Expert gives insight into future of medicine

Sakal Times
Saturday, 14 April 2018

Agarwal, who is a pulmonologist, with the help of big data and data analysis showed how medicines are likely to be prescribed to patients in coming future.

Pune: Touching upon the three pillars of science, viz, mathematics, biology, and medicine, Anurag Agarwal, Director of Institute of Genomics and Integrative Biology, New Delhi in his lecture gave an insight into the next 100 years in medicine.
He was delivering a lecture in the city at National Centre for Cell Science on Friday. Agarwal, who is a pulmonologist, with the help of big data and data analysis showed how medicines are likely to be prescribed to patients in coming future. 

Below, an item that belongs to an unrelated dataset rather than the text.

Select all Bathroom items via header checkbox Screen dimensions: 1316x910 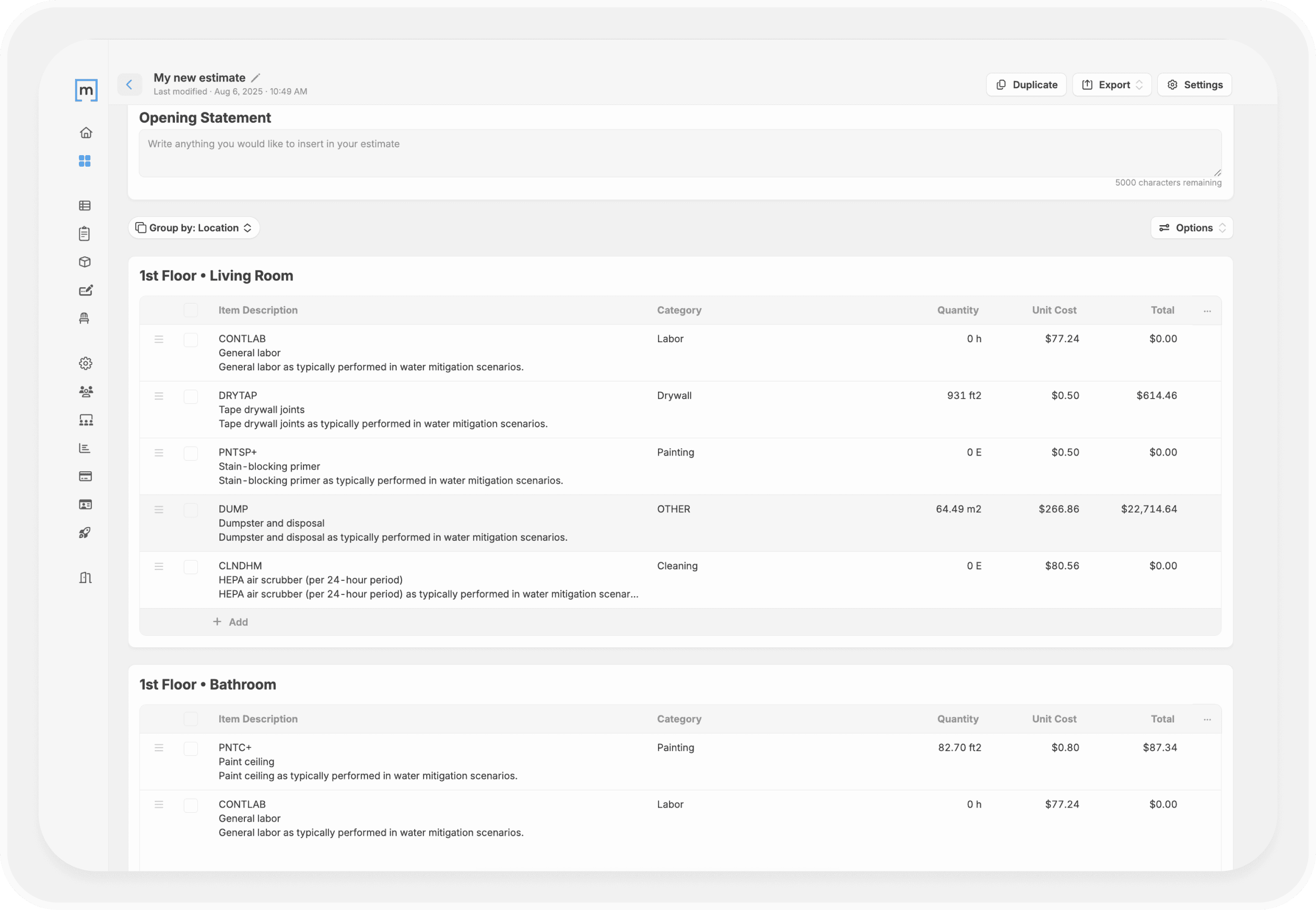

Agarwal said, “The machine analysis of patients will help in giving personalised medicine and we can reduce use of steroids. However, the limitations of data quality is that we Indians misspell a number of words or can have incomplete data. Symptomatic diagnosis and manpower crunch is there for ages, though we have developed the telemedicine branch which would help doctors and patients from remote areas. Similarly, data connectivity is limited.”

His focus area is unraveling the common threads of metabolic dysfunction and cellular stress response pathways that link the concurrent epidemics of obesity, asthma and diabetes and also use of information technology and big data analytics for effective application of community health efforts and development of pattern-based diagnostics.

His lab has identified the critical role of mitochondrial dysfunction in the pathogenesis of asthma and discovered the mechanisms by which mesenchymal stem cells donate mitochondria to dysfunctional airway epithelium, attenuating experimental asthma.

His group has developed integrated solutions for healthcare delivery and digital data collection in resource-limited settings as well as computational tools for visualisation and analysis of complex datasets.

Replying to a question after the lecture, he said though asthma is a genetic disease, the maternal side is a little on the upper side.